BUDAPEST (Reuters) - When money runs low, it sometimes pays to gamble, and that's what the Budapest Spring Festival did this year lining up Hollywood star John Malkovich to portray a serial killer, and Russian virtuoso Maxim Vengerov to play his violin.

Vengerov, who cancelled two Budapest performances after he was sidelined in 2008 by a shoulder injury, but began playing regularly again in public last year, showed up last Saturday for a sold-out concert in Budapest's Palace of Arts concert hall.

There has been even greater suspense about Malkovich and whether he would appear for two performances of "The Infernal Comedy", based on the autobiography of Austrian serial killer Jack Unterweger, in a one-man show interspersed with opera arias and music, but festival director Zsofia Vitezy is confident.

"There are always some risks in a festival like this, we call them the risky performances," Vitezy told Reuters in an interview this week.

"But we are through with Vengerov and the contract is signed with Malkovich so I hope nothing bad will happen...I'm sure he's going to show up."

It helps that Vitezy has "the show must go on" spirit, because these are gloomy times in Hungary, which took a bailout from the European Union and the IMF in 2008, and is in the process of seeking more loans to keep its economy afloat.
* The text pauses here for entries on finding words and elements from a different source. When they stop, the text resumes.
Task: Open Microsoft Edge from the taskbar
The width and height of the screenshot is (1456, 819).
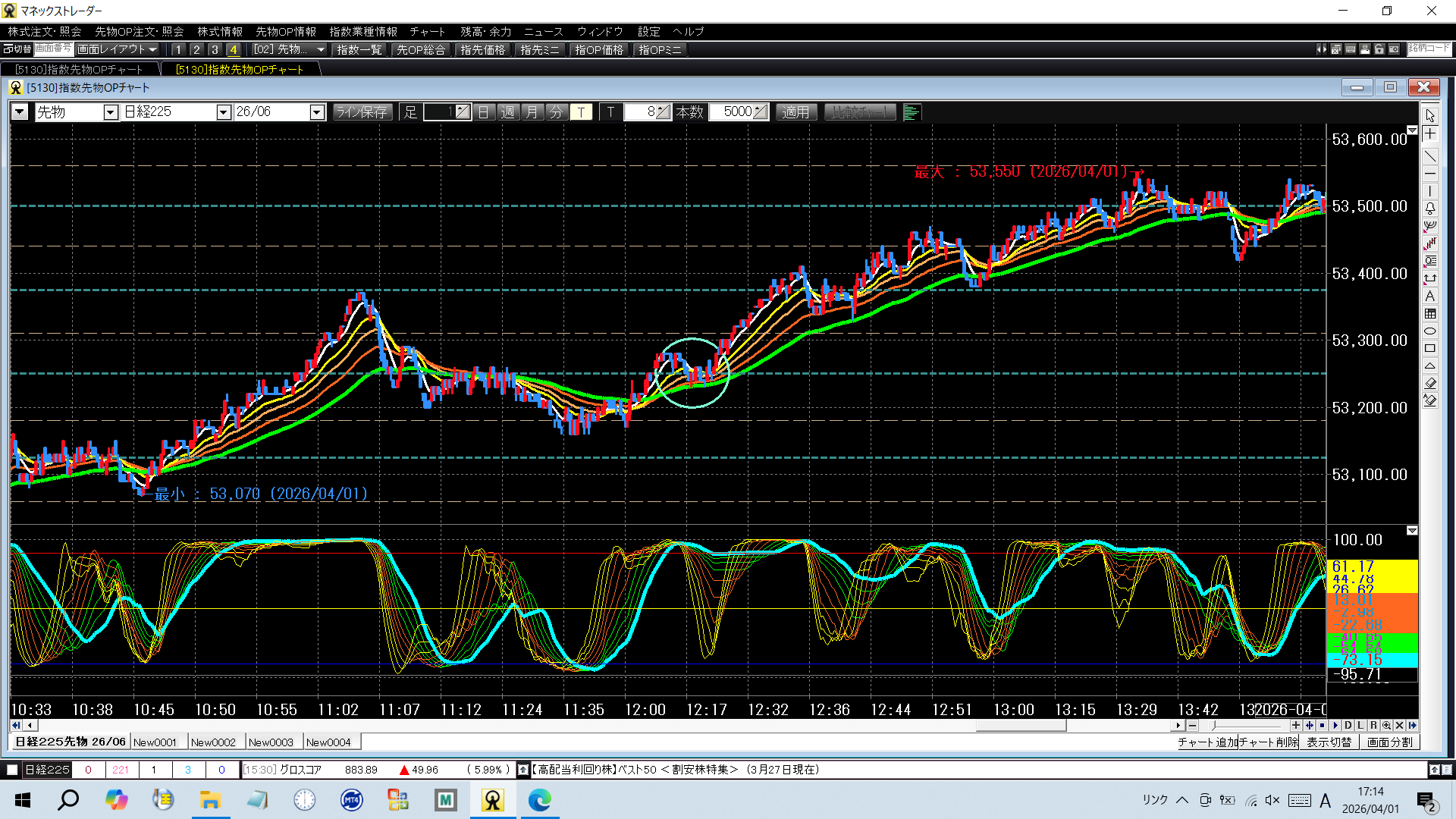Action: [539, 800]
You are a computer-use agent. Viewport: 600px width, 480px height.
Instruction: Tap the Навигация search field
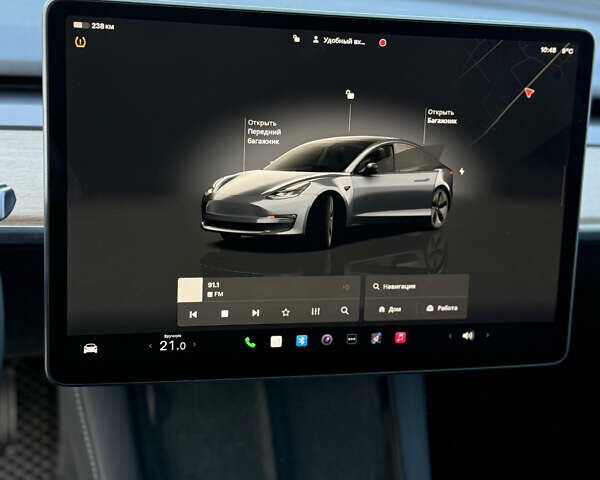tap(415, 286)
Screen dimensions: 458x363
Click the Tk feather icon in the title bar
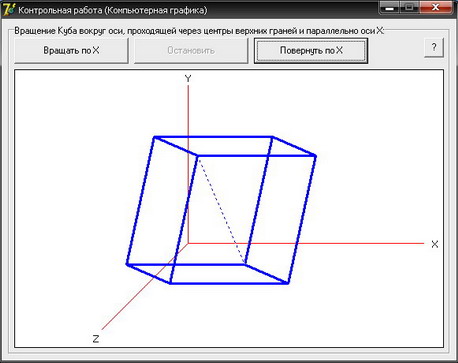coord(8,9)
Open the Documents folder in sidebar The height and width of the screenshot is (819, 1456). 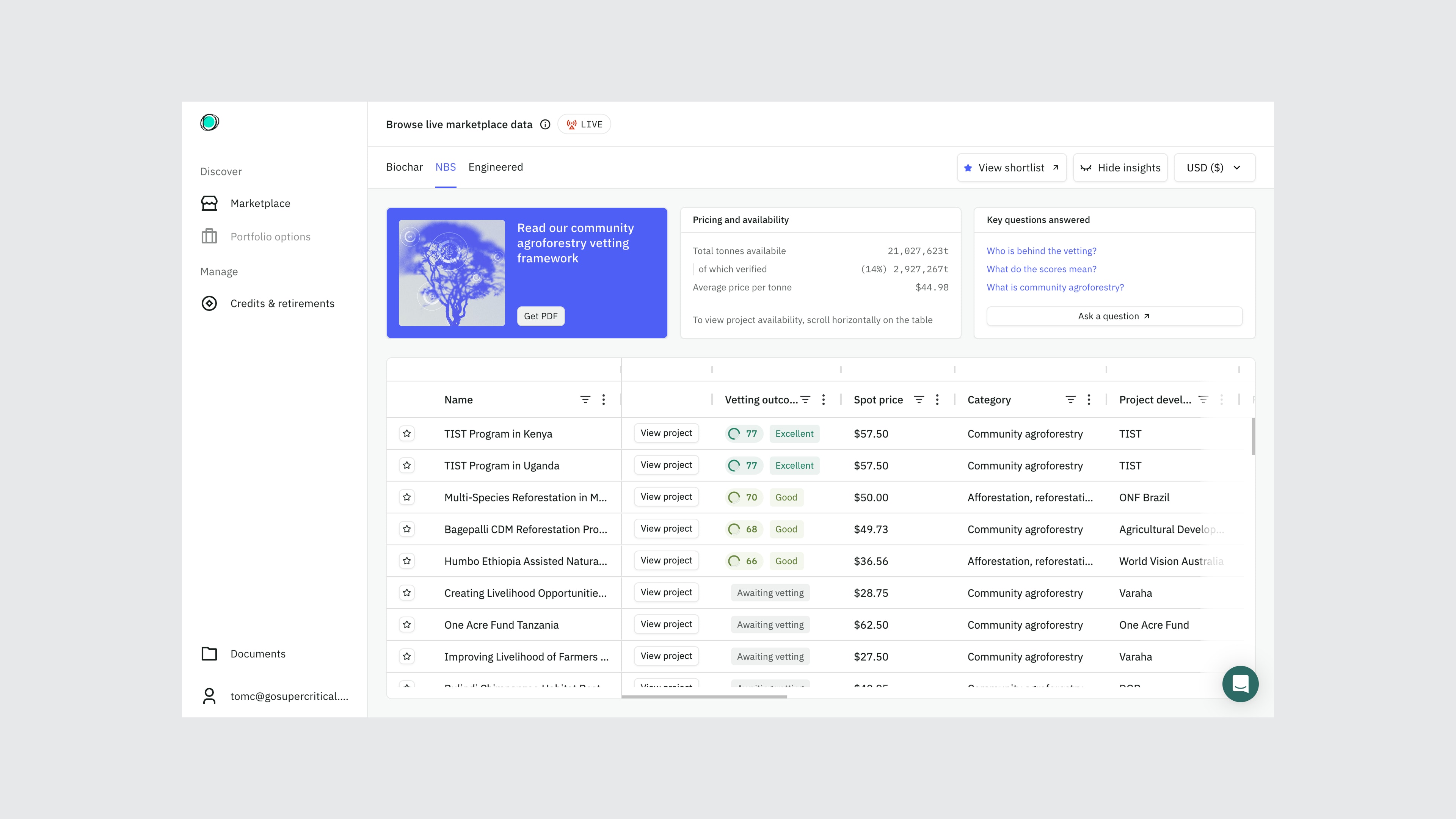coord(258,653)
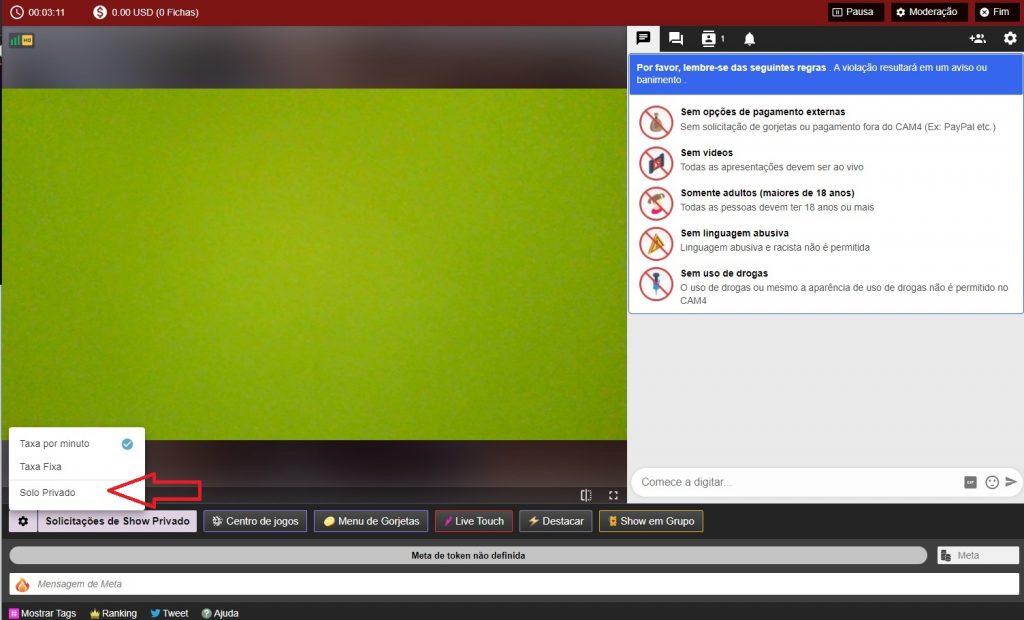Image resolution: width=1024 pixels, height=620 pixels.
Task: Choose Solo Privado in the menu
Action: click(47, 492)
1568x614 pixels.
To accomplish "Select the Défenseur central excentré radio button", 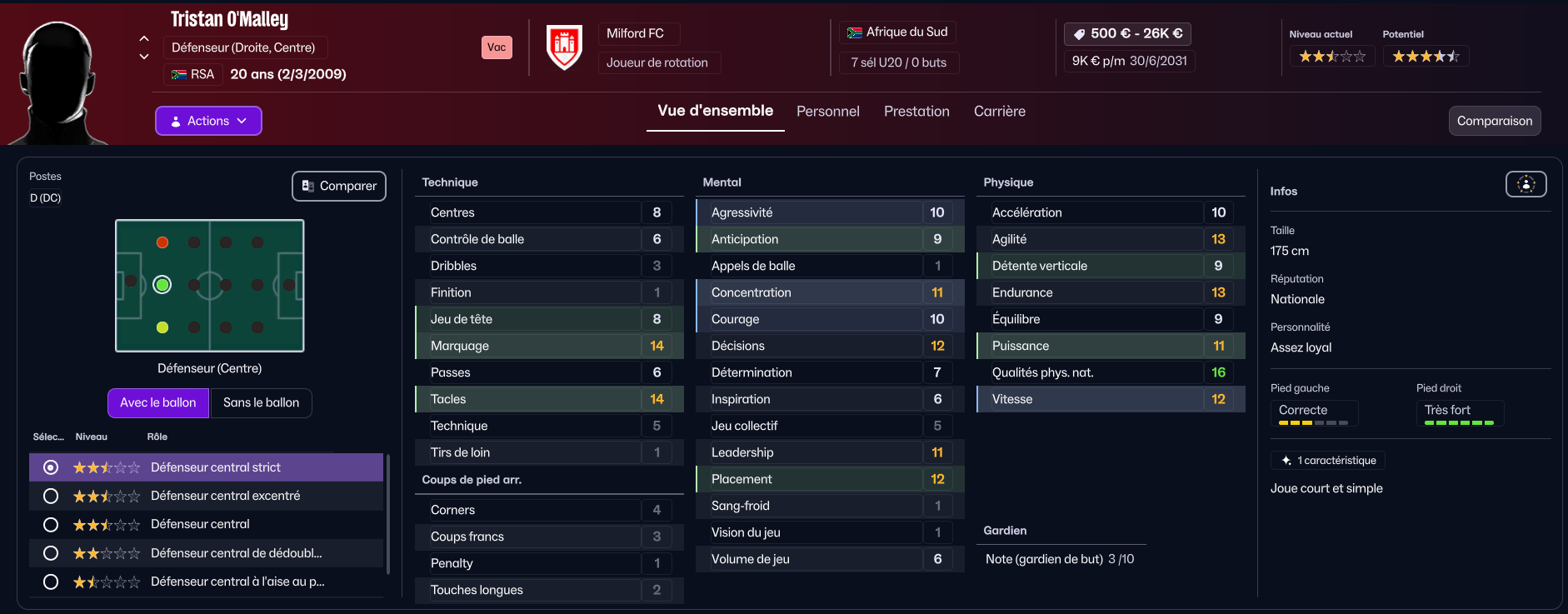I will click(x=51, y=496).
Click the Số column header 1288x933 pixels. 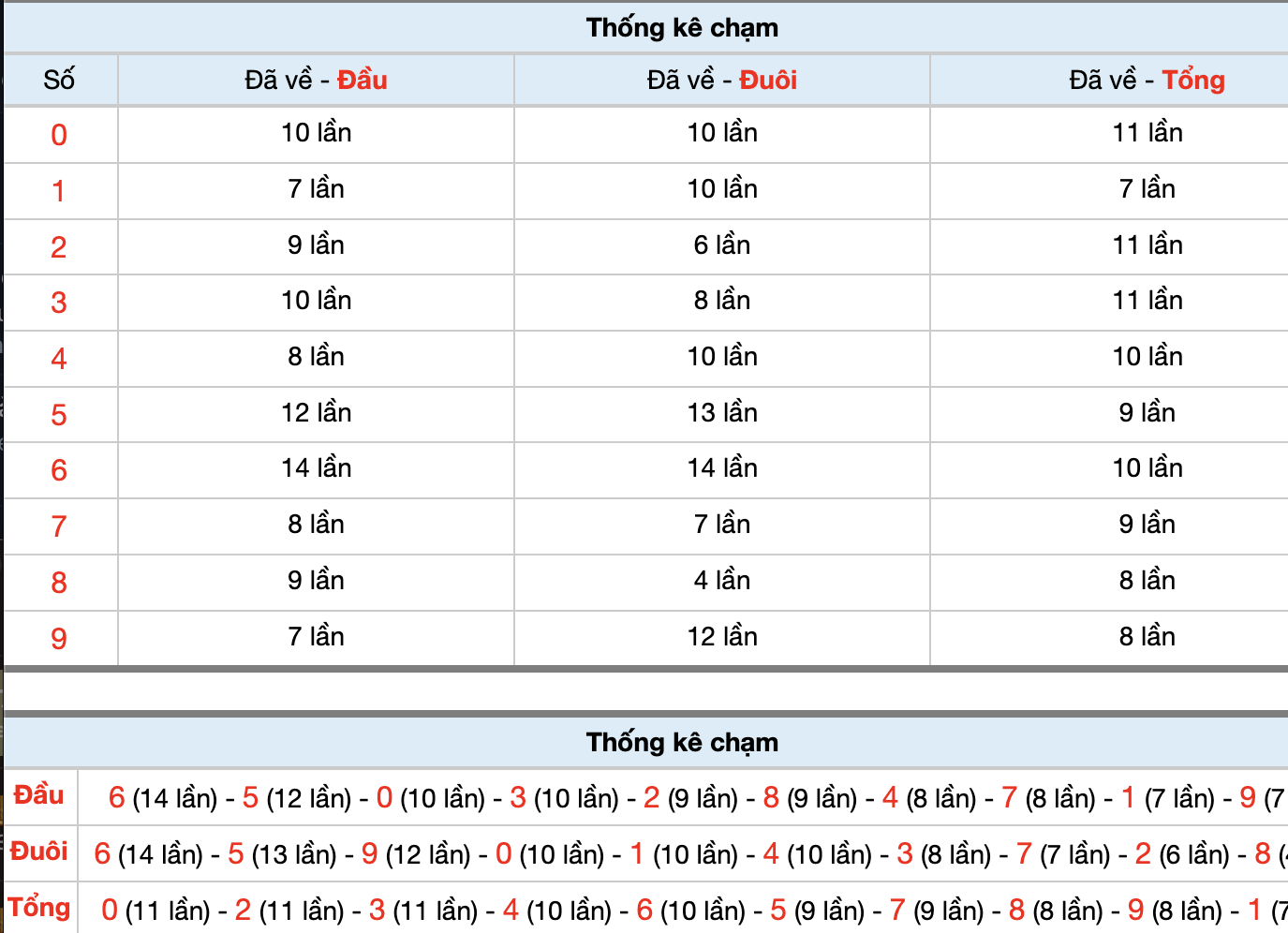click(x=59, y=81)
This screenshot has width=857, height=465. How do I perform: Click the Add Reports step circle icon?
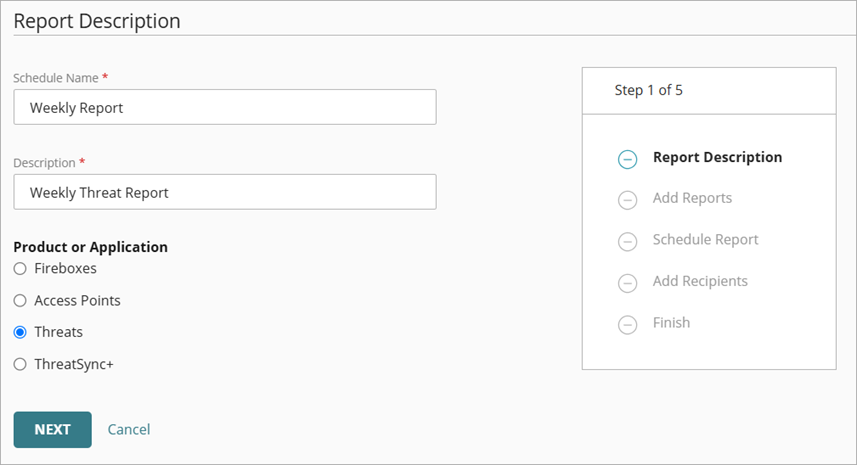point(628,200)
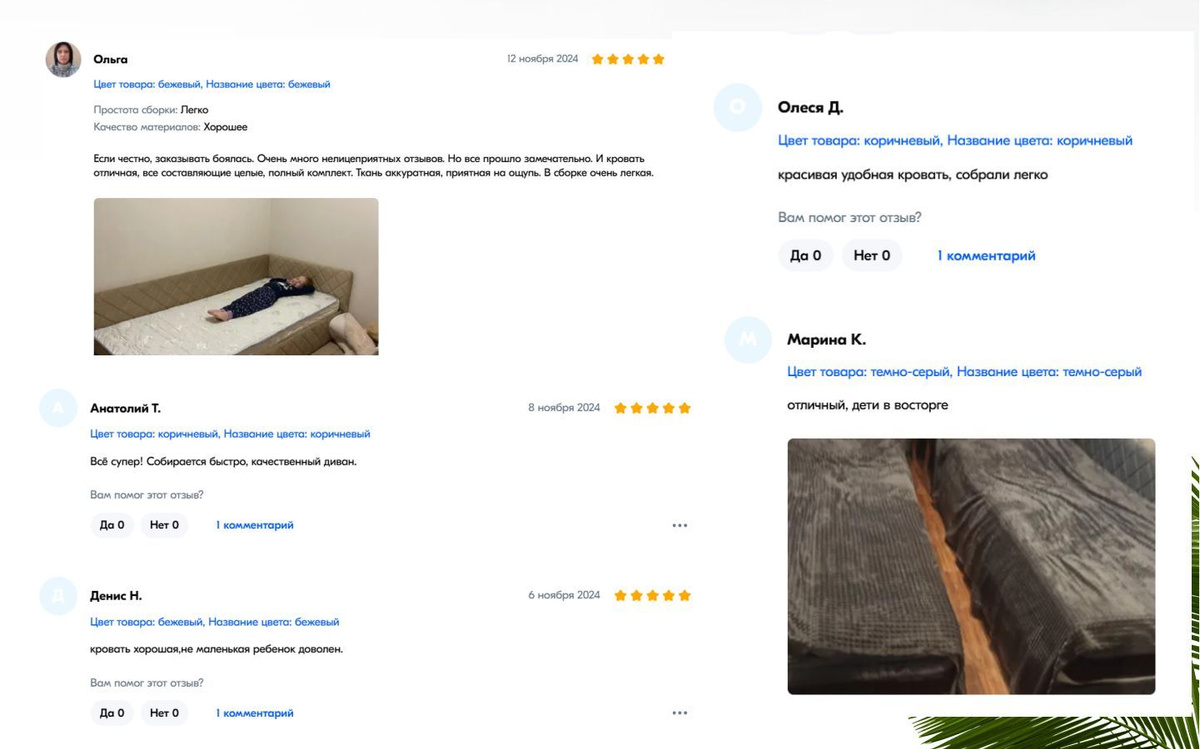Vote "Да 0" on Олеся's review

tap(805, 256)
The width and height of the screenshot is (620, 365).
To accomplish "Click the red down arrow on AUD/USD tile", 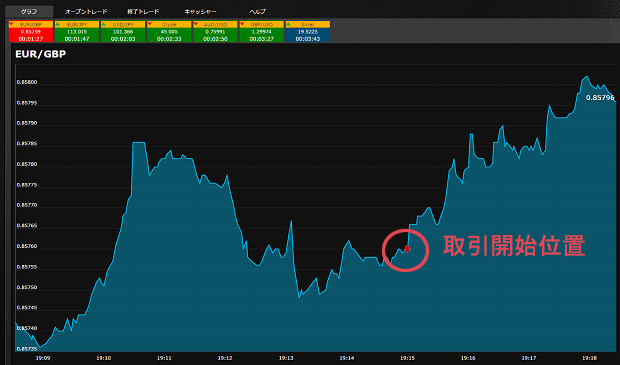I will click(196, 24).

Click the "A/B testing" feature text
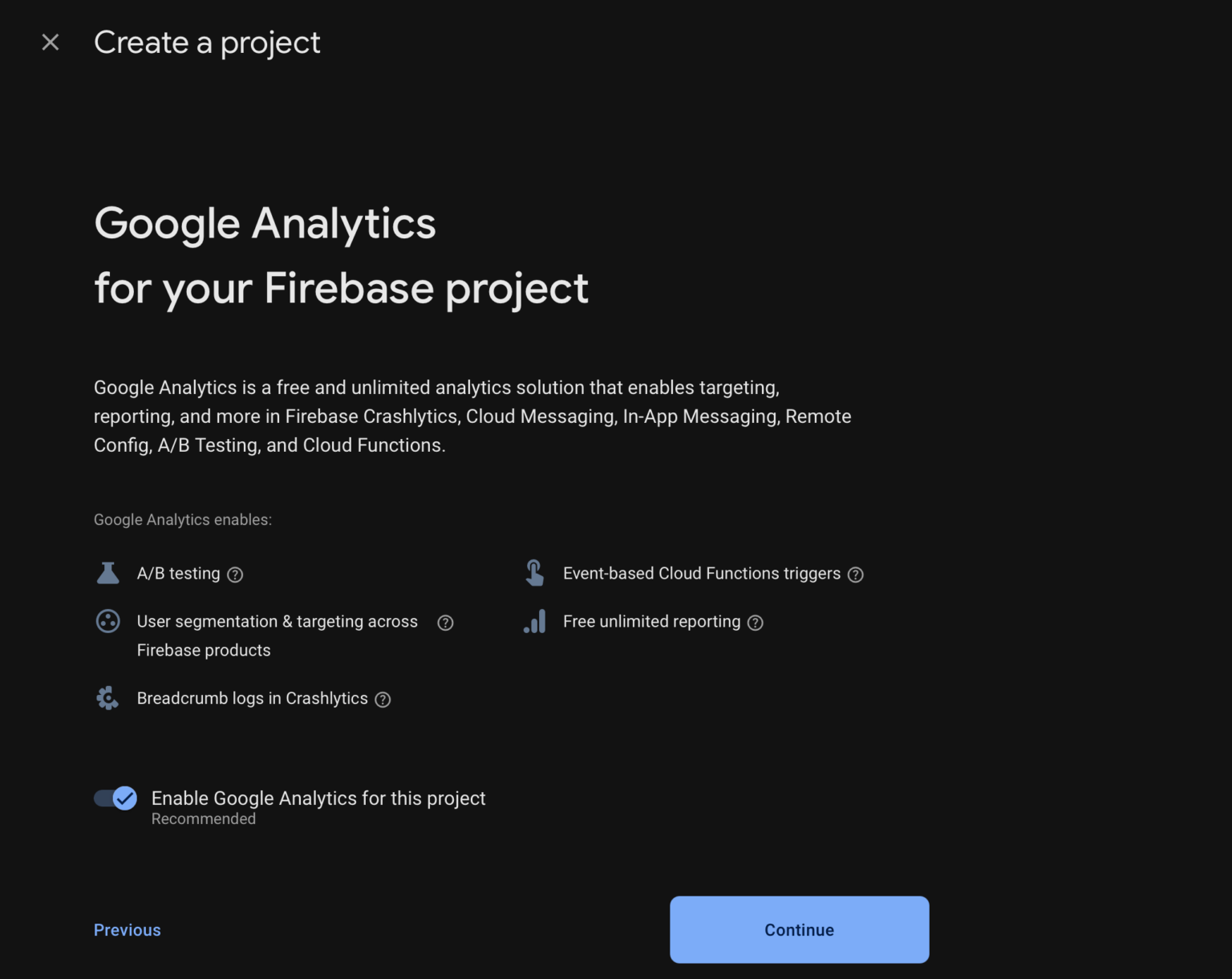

Vitezy said the budget for the festival, marking its 32nd year and supported largely by the national and local governments, was cut by a third, forcing a scramble to put on a good show while saving money. The overall budget, including funds from sponsors, is 425 million forints ($1.91 million).

Inevitably, there were casualties. Vitezy scrapped one big concert, which she declined to describe further, and pared back other events, for example by cancelling, because of the high travel costs, the participation of a Mexican percussion group.

She also reduced the festival to 11 days from 17, which might be bad for tourism but helped maintain artistic integrity. The festival ends on March 26.

"We had to decide whether to have a two-week festival with weaker programs, or 11 days with stronger ones, and people say it was a good decision," she said.

LOCAL FLAVOR

Cutbacks aside, the festival has branched out from what used to be a fairly strict diet of classical music and opera, with the occasional jazz concert or ballet thrown in. There is now a greater variety of international and locally produced content.

One of the most ambitious new productions was a review of what the festival program calls "European salon music in the first half of the 20th century", mounted in the charming bijou Festival Theatre of the Palace of Arts by a high-spirited and handsome troupe of six Hungarians, including locally well-known actors and actresses.

The idea was to show the interactions of pre-war, music hall songs in European capitals, from the Iberian peninsula to the Balkans, but "Musica, Musique, Musik" also succeeded in capturing the flavor of a time that, for director Reka Pelsoczy, can never return.

"In these songs, you can sense that death is in them," Pelsoczy, who is an actress and director at the Jozsef Katona Theatre in Budapest, told Reuters.

"These are old songs and I know what happened afterwards, something happened that meant the world could never be the same again."

The songs, many sung in German but others in so many languages it was hard to keep track, were cleverly acted out so it was a rare ditty that did not come through, even if listeners did not know a word of the Yiddish, Polish or Greek being sung.

Had it been an opera, the audience would have been within its rights to demand subtitles, but Gergely Zoldi, who wrote the script, said polyglot performances were the rule in pre-war music halls.

"So this is a show that you can take anywhere and it will be understood as little as it is here," he joked.

Festival director Vitezy meanwhile can breathe a sigh of relief that despite the economic bad news out of Hungary, and having to downsize, tickets were sold out 90 to 95 percent.

She will have to pull another rabbit out of the hat next year, when the festival coincides with the Easter holidays.

"It's risky. Hungarians will be going out of the country, but we hope the foreigners will be coming in."